Standard Terms and Conditions of Sale

1. Agreement. The following terms and conditions (“Terms”), together with such terms, if any, as Comdaco, Inc. (“Supplier”) agrees to in writing with respect to Buyer’s Purchase Order Form (“Form”), with such quotes, plans, specifications or other documents as are incorporated by reference, as amended in any subsequent written agreement between the parties hereto, constitute the entire agreement (“Purchase Order”) between Supplier and Buyer. If Buyer submits its Form, the same will be deemed to be accepted by Supplier upon its delivery of the Acknowledgement of Purchase Order to Buyer by fax or other means of electronic transmission, or by any of the following: (i) shipment of the goods or any portion thereof, (ii) commencement of any work on site, or (iii) performance of any services hereunder.

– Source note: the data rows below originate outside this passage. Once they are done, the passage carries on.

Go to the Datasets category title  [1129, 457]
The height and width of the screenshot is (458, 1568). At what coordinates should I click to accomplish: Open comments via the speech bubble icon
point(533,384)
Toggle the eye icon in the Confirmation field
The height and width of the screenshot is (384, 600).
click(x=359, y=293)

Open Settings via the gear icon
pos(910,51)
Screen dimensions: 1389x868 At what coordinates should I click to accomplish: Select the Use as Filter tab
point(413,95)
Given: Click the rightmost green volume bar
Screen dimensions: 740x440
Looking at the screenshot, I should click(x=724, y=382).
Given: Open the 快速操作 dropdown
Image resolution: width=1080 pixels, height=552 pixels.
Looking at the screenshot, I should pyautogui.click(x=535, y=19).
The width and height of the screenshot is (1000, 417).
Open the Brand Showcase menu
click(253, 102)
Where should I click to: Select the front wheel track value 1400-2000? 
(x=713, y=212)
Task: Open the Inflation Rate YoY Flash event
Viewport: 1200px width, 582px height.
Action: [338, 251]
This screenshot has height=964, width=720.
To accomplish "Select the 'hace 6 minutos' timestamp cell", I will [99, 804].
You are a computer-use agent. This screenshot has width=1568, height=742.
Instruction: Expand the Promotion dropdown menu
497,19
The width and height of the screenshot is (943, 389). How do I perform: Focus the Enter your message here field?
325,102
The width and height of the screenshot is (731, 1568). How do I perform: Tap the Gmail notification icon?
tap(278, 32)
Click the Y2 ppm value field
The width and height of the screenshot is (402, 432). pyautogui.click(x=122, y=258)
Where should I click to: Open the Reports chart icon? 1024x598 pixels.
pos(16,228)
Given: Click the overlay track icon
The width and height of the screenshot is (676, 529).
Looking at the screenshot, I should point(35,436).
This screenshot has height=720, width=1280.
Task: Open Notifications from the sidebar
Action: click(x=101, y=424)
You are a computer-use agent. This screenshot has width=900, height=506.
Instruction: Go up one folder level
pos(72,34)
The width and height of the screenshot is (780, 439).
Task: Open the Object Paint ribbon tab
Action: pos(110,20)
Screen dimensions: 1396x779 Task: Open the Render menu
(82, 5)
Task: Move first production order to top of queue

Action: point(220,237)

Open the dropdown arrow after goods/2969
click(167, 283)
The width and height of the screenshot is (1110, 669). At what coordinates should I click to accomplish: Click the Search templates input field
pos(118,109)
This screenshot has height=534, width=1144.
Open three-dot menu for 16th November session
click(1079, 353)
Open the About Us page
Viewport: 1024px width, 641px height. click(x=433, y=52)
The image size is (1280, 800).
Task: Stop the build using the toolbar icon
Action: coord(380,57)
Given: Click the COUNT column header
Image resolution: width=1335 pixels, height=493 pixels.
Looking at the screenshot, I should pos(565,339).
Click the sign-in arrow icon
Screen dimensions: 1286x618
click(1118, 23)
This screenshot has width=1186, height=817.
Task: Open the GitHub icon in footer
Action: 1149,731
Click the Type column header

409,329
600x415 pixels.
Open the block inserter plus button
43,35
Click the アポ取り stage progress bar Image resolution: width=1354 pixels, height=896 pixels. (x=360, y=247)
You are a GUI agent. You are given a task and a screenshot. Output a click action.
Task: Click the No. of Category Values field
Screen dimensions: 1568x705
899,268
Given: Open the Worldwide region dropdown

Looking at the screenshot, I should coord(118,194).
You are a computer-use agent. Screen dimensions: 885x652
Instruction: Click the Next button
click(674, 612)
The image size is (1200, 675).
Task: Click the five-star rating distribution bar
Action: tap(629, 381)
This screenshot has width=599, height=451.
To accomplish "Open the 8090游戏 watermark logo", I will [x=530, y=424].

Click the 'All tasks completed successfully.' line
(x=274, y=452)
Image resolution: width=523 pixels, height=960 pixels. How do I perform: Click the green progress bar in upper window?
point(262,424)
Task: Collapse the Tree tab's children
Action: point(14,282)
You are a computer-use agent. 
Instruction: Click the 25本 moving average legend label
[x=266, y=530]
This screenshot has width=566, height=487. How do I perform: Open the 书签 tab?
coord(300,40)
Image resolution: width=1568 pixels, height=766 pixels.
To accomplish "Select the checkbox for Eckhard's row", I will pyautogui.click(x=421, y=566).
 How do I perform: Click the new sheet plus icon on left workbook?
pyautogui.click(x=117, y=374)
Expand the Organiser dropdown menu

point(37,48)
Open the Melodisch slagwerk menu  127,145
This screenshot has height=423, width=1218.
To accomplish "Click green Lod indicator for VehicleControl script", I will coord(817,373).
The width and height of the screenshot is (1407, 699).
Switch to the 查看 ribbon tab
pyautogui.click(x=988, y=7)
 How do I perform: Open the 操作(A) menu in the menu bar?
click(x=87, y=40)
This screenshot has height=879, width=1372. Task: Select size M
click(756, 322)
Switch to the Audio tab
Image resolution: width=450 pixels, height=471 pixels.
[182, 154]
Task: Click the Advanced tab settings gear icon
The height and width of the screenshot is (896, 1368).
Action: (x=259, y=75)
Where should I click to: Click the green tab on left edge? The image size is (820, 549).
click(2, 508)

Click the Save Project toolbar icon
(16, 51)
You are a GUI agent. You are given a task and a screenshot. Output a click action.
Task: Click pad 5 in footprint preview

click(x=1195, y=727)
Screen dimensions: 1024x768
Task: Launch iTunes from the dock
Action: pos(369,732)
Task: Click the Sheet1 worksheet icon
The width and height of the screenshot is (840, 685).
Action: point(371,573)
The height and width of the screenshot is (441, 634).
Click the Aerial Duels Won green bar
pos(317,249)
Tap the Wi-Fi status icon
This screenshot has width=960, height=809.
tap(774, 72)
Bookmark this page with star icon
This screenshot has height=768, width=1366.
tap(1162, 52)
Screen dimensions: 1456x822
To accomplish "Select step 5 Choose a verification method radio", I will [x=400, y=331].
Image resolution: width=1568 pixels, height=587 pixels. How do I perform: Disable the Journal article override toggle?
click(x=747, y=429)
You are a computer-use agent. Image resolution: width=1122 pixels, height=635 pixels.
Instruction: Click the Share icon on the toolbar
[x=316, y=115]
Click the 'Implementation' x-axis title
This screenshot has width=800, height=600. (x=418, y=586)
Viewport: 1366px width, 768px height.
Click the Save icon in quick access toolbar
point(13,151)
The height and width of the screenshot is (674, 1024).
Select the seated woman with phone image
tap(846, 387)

2. Payment. Discount terms are as set forth in the Form. If no terms are specified, the net amount must be paid within thirty (30) days after the later of (i) delivery and acceptance of goods or other performance under this Purchase Order and (ii) invoicing. Except as otherwise provided in the Purchase Order, the price includes all applicable Federal, State and local taxes and duties. Unless otherwise provided in the Form, Buyer must pay for any shipping, handling, fuel surcharges or similar fees. Buyer will not have any right to set-off any amounts, which Supplier may owe Buyer, whether arising under this Purchase Order or otherwise.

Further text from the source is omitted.